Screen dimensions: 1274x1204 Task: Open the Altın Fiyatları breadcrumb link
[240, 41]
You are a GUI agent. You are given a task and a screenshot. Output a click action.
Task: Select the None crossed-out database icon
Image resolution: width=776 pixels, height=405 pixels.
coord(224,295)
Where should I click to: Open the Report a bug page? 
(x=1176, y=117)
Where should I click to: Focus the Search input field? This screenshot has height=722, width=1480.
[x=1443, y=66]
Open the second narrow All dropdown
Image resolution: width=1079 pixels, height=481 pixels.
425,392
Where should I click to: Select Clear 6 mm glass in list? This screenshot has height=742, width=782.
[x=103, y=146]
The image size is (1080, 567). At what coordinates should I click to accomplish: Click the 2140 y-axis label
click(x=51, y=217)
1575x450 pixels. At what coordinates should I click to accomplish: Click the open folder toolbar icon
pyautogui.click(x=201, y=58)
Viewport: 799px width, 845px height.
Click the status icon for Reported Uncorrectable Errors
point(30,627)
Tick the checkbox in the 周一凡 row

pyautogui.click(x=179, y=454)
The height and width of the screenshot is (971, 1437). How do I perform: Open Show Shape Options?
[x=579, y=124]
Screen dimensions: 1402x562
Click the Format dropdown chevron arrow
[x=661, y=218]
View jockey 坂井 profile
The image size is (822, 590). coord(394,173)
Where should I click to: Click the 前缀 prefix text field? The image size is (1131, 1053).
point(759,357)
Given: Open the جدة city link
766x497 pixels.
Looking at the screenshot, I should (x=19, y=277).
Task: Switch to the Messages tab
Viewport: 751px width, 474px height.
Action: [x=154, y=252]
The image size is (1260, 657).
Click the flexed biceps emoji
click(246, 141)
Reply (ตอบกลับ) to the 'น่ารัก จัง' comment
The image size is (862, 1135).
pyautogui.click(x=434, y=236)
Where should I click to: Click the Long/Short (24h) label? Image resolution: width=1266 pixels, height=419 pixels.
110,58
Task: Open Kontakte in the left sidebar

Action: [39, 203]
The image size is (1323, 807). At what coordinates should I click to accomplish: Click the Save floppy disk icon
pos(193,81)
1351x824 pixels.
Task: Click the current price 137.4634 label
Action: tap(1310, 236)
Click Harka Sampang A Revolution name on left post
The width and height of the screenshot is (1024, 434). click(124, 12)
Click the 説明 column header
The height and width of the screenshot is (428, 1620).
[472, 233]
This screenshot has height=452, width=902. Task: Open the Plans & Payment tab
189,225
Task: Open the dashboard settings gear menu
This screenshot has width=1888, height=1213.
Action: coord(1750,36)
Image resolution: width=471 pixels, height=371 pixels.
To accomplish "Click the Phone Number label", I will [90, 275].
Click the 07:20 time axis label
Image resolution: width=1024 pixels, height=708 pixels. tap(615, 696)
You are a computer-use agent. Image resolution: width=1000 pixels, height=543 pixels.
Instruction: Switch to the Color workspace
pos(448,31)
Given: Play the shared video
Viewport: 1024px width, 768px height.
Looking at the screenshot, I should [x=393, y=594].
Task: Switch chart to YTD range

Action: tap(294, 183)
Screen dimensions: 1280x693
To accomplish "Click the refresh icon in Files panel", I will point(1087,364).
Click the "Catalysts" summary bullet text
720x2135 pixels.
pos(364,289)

**Your assignment**
Produce a verbatim copy of the lines from the one holding "Task: Open Kontakte in the left sidebar" to the final line of the data, and nothing more.

**Your solution**
Task: Open Kontakte in the left sidebar

Action: [39, 203]
The image size is (1323, 807). At what coordinates should I click to accomplish: Click the Save floppy disk icon
pos(193,81)
1351x824 pixels.
Task: Click the current price 137.4634 label
Action: tap(1310, 236)
Click Harka Sampang A Revolution name on left post
The width and height of the screenshot is (1024, 434). click(124, 12)
Click the 説明 column header
The height and width of the screenshot is (428, 1620).
[472, 233]
This screenshot has height=452, width=902. Task: Open the Plans & Payment tab
189,225
Task: Open the dashboard settings gear menu
This screenshot has width=1888, height=1213.
Action: coord(1750,36)
Image resolution: width=471 pixels, height=371 pixels.
To accomplish "Click the Phone Number label", I will [90, 275].
Click the 07:20 time axis label
Image resolution: width=1024 pixels, height=708 pixels. tap(615, 696)
You are a computer-use agent. Image resolution: width=1000 pixels, height=543 pixels.
Instruction: Switch to the Color workspace
pos(448,31)
Given: Play the shared video
Viewport: 1024px width, 768px height.
Looking at the screenshot, I should [x=393, y=594].
Task: Switch chart to YTD range

Action: tap(294, 183)
Screen dimensions: 1280x693
To accomplish "Click the refresh icon in Files panel", I will point(1087,364).
Click the "Catalysts" summary bullet text
720x2135 pixels.
pos(364,289)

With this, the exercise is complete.